The majority of individual investors rely on rumors or inside information to make their decisions, leading to speculative gains in stocks, he said.
Hu said that authorities are stepping up efforts to crack down on insider trading, "but because this is a transitioning society in an emerging market, it will take a long time."
Separately, China will soon give the nod to insurers to invest in overseas equities as part of efforts to channel more excess domestic cash abroad in search for higher returns, state media said yesterday.
"The long-awaited new rules on insurers' overseas investment will be issued in one or two months," said Sun Jianyong, an official of the China Insurance Regulatory Commission, the industry watchdog, in a report in the China Daily.

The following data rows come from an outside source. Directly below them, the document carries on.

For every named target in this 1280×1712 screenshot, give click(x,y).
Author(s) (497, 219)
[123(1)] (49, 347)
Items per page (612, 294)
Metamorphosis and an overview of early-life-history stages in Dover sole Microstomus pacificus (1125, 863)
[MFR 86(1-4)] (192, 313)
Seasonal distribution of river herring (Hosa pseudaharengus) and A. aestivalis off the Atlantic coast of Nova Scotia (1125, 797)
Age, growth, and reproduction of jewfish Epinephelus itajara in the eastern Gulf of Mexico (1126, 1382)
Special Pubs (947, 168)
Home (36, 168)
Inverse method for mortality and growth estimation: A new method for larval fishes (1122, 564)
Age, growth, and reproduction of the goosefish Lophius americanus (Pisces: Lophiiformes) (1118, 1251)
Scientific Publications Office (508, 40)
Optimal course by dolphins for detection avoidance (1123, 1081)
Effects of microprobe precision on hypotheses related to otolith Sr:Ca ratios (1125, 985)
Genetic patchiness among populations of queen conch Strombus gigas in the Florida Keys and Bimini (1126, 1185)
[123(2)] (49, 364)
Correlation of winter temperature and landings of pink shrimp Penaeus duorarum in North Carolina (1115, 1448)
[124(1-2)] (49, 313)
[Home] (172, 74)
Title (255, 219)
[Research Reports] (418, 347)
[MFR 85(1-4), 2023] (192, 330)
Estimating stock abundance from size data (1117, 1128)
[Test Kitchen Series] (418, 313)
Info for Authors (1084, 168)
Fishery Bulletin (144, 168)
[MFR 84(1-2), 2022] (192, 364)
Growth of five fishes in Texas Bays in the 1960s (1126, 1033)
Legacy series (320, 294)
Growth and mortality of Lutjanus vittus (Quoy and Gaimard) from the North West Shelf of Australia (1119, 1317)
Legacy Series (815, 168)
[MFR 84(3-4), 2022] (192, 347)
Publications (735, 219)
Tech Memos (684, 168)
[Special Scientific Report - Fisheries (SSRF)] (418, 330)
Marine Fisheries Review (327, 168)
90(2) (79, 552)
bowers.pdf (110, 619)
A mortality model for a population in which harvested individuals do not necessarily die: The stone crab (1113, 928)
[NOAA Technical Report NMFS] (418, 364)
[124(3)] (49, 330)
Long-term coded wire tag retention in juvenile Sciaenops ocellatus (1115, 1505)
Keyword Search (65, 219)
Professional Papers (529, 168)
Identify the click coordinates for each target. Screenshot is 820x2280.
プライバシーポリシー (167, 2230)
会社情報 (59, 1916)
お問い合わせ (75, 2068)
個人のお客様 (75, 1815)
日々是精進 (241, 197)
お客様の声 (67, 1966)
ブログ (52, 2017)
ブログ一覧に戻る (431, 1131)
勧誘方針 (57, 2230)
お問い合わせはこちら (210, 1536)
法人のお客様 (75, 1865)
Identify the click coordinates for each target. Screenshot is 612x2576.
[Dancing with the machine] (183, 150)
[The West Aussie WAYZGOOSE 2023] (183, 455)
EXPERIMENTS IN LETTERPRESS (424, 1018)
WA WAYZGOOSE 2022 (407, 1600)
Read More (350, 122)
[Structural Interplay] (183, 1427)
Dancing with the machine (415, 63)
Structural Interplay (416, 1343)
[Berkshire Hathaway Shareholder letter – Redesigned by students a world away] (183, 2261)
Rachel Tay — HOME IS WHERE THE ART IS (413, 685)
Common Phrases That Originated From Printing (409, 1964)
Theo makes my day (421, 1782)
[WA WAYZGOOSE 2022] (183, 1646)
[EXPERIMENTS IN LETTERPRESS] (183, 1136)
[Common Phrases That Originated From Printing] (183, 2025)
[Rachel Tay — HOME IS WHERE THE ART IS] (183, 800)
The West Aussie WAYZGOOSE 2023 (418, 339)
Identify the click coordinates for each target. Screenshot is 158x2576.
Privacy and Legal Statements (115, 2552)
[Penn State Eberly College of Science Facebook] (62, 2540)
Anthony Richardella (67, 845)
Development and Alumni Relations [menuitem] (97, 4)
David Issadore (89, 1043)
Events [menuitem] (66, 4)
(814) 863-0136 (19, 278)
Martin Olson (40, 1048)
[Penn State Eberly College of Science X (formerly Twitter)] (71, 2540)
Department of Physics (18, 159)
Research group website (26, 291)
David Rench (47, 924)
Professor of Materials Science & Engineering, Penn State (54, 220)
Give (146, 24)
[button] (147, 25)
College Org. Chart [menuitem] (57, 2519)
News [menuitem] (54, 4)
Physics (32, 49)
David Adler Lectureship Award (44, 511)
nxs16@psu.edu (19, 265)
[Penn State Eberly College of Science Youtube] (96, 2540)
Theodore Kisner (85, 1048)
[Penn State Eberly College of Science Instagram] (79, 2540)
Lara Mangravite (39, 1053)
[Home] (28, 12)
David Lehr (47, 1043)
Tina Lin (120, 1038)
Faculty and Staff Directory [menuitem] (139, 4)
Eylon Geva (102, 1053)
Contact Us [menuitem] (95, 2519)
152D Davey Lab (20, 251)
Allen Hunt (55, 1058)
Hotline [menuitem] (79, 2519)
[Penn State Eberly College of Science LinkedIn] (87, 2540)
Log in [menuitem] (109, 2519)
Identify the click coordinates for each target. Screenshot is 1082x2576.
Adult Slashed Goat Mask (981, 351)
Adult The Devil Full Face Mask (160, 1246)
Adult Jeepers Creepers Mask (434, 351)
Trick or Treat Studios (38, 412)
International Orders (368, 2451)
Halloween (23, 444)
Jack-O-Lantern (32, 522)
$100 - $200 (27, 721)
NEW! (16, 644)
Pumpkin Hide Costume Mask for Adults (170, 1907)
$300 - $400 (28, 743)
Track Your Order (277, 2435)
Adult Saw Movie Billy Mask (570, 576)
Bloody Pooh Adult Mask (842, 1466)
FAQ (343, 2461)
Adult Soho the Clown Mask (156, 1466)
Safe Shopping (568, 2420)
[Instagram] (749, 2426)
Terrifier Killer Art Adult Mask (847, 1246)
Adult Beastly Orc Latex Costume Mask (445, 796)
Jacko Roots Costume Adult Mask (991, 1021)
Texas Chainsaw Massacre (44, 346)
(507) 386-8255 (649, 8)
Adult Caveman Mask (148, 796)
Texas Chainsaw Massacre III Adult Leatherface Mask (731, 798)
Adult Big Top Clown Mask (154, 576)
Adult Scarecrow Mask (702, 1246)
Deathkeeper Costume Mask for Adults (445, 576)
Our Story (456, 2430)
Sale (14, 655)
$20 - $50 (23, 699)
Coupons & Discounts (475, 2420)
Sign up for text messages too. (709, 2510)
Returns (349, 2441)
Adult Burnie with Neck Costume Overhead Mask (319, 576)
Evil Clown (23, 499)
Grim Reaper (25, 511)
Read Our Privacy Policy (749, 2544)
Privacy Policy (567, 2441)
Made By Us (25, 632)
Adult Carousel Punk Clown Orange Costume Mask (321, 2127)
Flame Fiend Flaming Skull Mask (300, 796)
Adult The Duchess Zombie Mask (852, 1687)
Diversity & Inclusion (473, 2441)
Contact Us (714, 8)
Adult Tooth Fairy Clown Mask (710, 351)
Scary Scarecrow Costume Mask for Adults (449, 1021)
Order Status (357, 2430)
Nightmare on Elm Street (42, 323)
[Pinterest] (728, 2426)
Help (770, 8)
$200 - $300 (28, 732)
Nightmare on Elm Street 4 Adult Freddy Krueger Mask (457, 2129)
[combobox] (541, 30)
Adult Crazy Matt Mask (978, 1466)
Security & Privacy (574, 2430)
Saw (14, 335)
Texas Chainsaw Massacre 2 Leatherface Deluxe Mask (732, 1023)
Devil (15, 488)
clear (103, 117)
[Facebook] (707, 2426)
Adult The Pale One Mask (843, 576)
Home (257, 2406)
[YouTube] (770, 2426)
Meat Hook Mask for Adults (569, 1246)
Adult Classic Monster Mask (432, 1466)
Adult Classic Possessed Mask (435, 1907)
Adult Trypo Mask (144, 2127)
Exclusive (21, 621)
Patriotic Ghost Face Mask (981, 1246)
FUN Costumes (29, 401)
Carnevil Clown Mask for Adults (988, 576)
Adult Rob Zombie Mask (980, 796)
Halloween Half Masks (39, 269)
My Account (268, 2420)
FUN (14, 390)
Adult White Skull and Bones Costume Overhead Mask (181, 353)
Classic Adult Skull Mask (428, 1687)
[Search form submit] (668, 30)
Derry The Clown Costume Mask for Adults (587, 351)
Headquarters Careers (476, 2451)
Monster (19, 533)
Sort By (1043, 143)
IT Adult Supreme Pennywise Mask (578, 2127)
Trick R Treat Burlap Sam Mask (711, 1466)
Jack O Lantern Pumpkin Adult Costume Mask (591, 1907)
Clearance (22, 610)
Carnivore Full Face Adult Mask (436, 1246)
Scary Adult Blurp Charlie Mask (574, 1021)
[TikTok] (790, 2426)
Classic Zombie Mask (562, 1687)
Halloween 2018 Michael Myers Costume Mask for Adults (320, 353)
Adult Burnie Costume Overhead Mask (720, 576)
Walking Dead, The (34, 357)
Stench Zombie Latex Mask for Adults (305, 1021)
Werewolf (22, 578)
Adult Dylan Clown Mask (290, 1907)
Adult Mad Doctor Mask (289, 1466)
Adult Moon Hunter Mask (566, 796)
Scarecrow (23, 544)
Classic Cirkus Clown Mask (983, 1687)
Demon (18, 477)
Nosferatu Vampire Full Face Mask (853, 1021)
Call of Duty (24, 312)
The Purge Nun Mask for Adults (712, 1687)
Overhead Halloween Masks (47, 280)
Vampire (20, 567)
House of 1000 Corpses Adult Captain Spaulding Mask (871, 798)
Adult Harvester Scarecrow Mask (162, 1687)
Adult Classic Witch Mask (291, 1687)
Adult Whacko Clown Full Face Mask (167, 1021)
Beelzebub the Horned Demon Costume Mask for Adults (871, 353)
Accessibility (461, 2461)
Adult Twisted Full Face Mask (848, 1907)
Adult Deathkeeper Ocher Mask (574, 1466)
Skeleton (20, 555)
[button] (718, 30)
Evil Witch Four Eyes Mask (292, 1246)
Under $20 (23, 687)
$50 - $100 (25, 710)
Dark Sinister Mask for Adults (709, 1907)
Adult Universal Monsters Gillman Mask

Sun said at a forum in Beijing that the regulator would initially allow insurers to invest in mature stock markets such as London and New York this year, the report said.
Under the draft rules published by the regulator in December, insurers will be allowed to invest up to 15 percent of their total assets in money market and fixed-return products, stocks, options, mutual funds and derivatives abroad.
As the industry's total assets stood at 1.97 trillion yuan (US$258 billion) at the end of last year, around 300 billion yuan can be invested overseas, the report said.
Sun said there would be progress this year toward letting insurers set up fund management companies as well after they were allowed to invest in infrastructure projects and buy stakes in commercial banks.
China has taken a number of measures recently to ease controls on domestic funds that go abroad in an effort to relieve the excess liquidity in its financial system.
The banking regulator removed some equity investment bans on domestic banks last month.
It may soon allow individual direct investments in overseas stocks as well, recent reports in the state media said.